Work required – Copy out exactly the lines spanning the line with "Task: Select the Overall Rating row label" to the line with "Given: Click the Copy icon in toolbar", inclusive, from the data underneath, with no pictures.

[Items listed in a dataset]
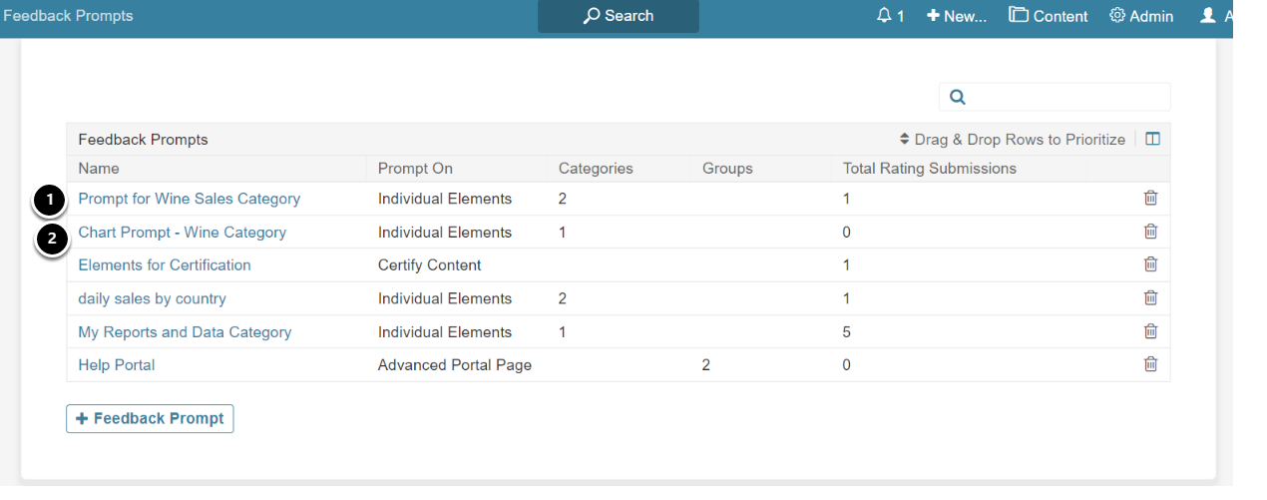The image size is (1267, 500).
Task: Delete the Help Portal feedback prompt
Action: pos(1150,364)
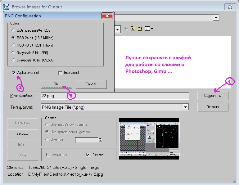Expand the file type PNG dropdown
239x185 pixels.
tap(185, 107)
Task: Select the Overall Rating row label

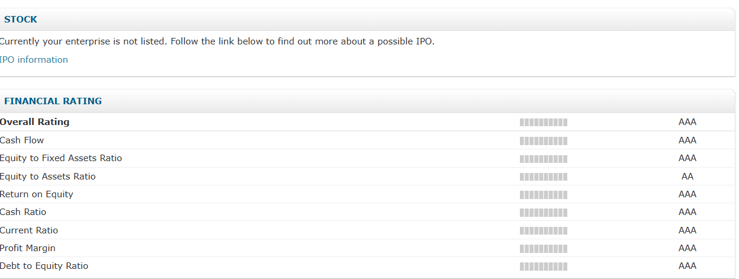Action: pyautogui.click(x=35, y=122)
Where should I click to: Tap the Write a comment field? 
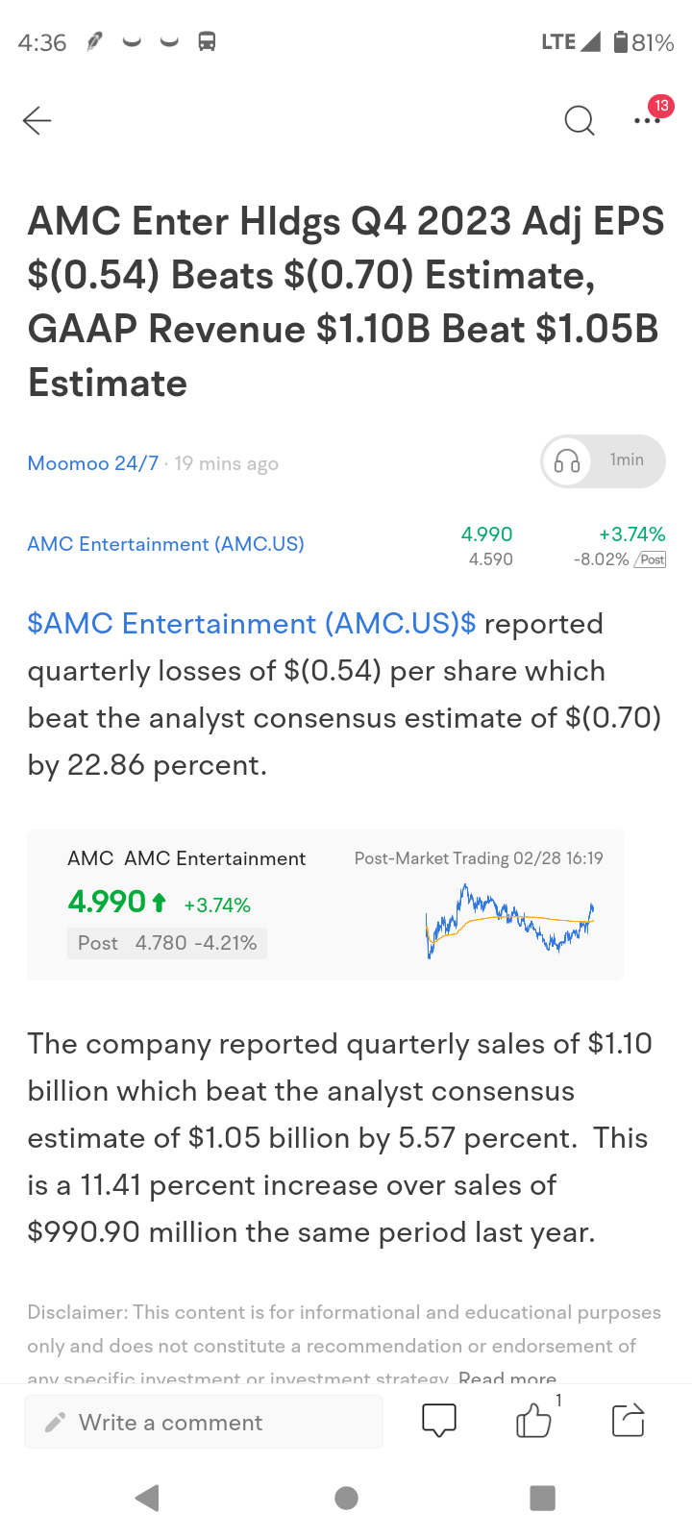click(204, 1423)
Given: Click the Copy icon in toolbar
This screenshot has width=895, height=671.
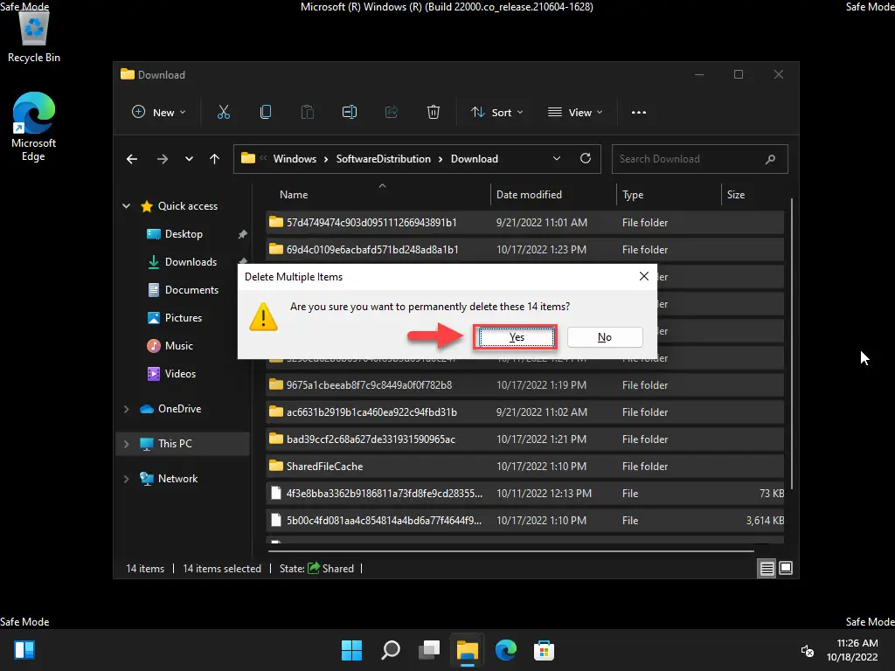Looking at the screenshot, I should 266,113.
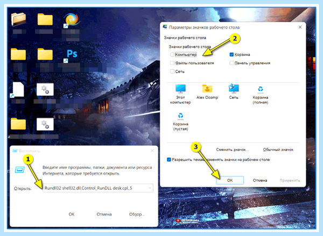Click the Обычный значок button
This screenshot has height=236, width=323.
(x=278, y=149)
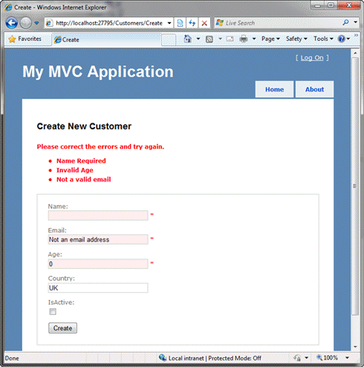Image resolution: width=364 pixels, height=367 pixels.
Task: Click into the empty Name field
Action: (98, 215)
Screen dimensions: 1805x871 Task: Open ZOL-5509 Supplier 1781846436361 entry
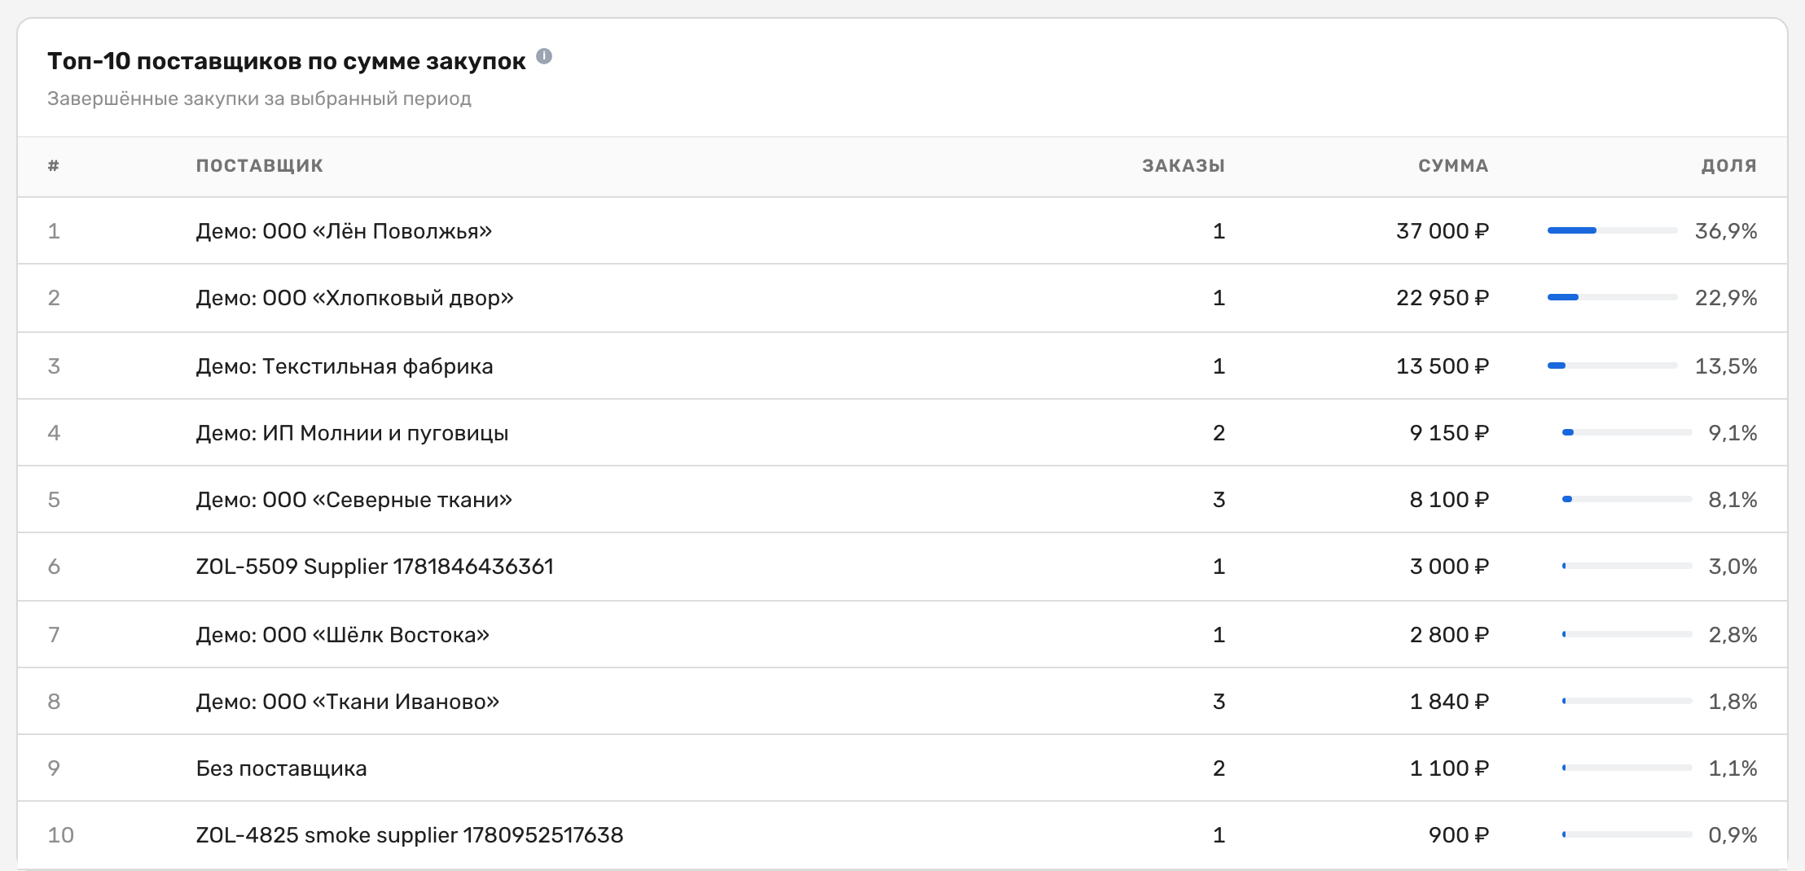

Answer section –
Task: Select the Overall Rating row label

Action: pyautogui.click(x=35, y=122)
Where should I click to: Tap the Write a comment field? 
click(204, 1423)
Given: Click the Copy icon in toolbar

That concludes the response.